Yesterday I took a little trip down to South Kensington to visit the Victoria & Albert museum (V&A). The reason i took this slight de-tore from north London was to see an exhibition they currently have on called ‘Decode‘.
It consists of 15 – 20 different art insulations, some interactive, some not; and is a collaboration between the V&A and digital arts organisation onedotzero. Not all insulations seemed to be working which is a pity; I guess that’s a problem with digital art, the blue screen of death. The ones that were, were very inspiring. The interesting part for me was where these art insulations get there data from, be it from the internet, user input or even the wind blowing past the museum at that very moment!
My personal favourite was one called Weave Mirror (2007) by Daniel Rozin. It consisted of 744 semi-circles painted black / cream with a gradient running between the two extremes. Each one was motorised and rotates between light and dark. These semi-circles are then used to recreate a shadow on a wall that is controlled by the user.
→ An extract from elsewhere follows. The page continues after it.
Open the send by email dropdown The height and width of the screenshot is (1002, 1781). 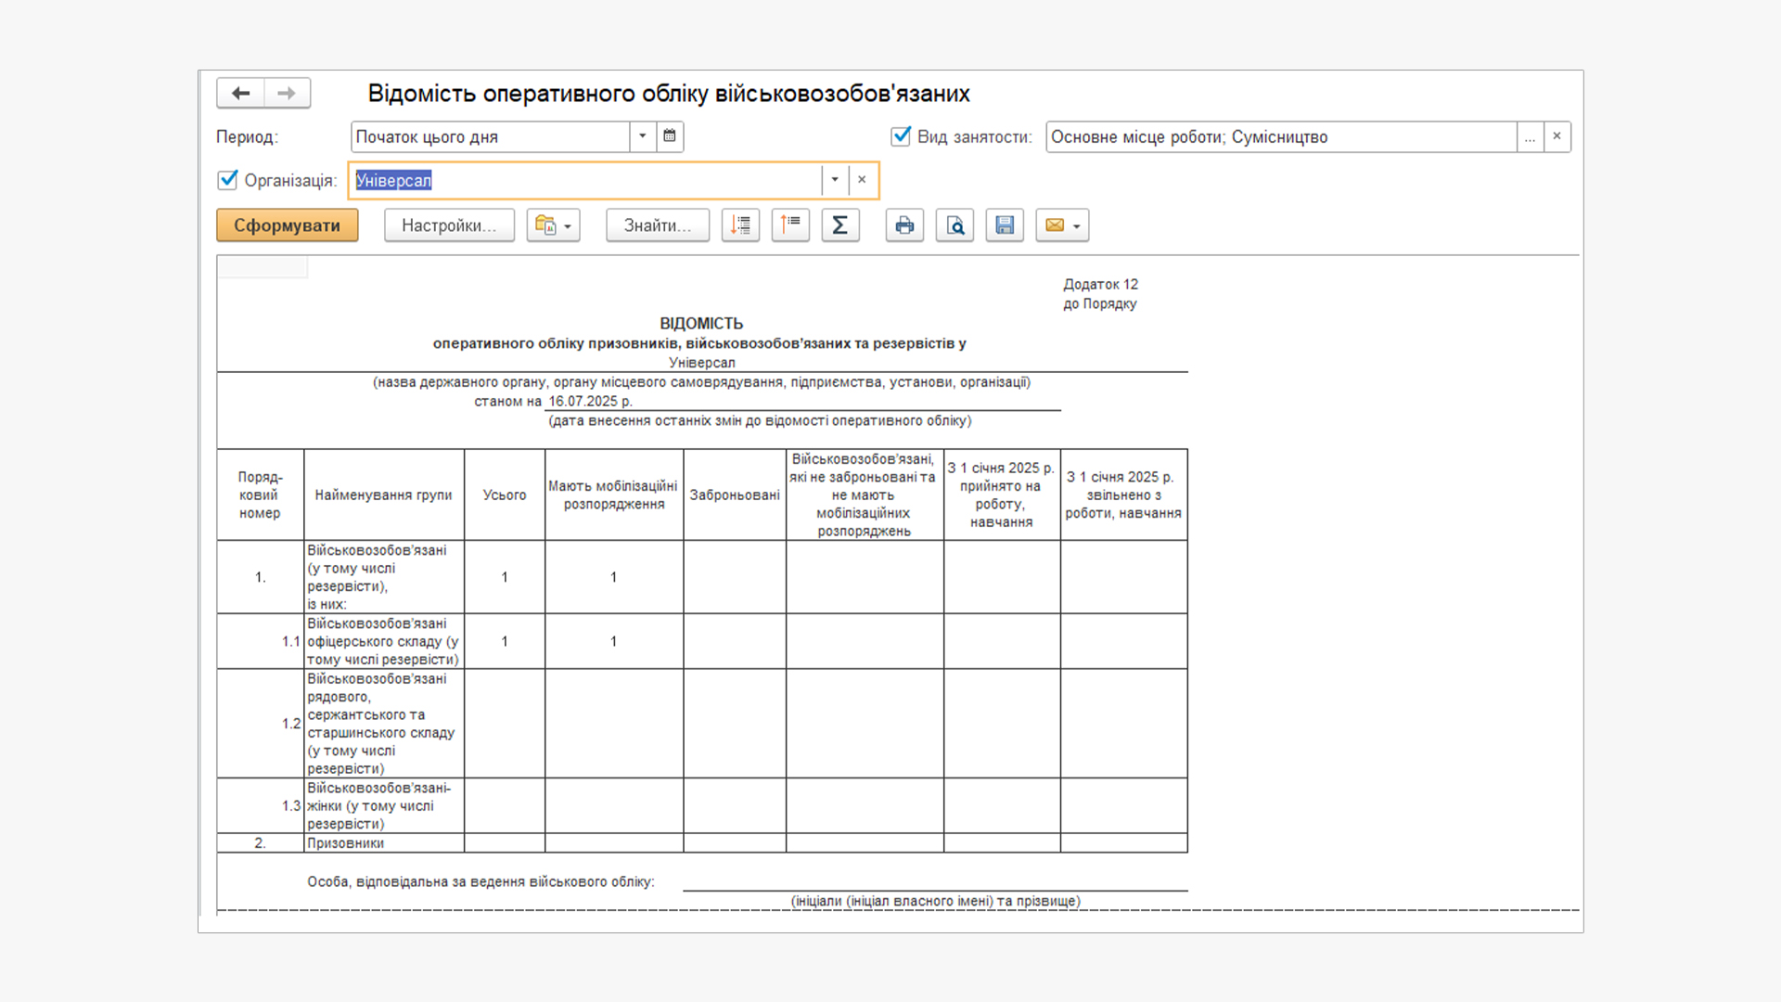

It’s quite hard to explain, the image above will give you more of an idea of how it works.
I noticed a few of the art pieces were using Proccessing, an open-source programming language ‘for people who want to program images, animation, and interactions’. Now since I have a great book by Daniel Shiffman called ‘Learning Processing’ I was very excited by this. It has been sitting on my bookshelf for a couple of months now, but I think it’s about time I dusted it off.
For anyone who is interested in interactive art or data visualisation, I’d highly recommend going to see it while it’s still on.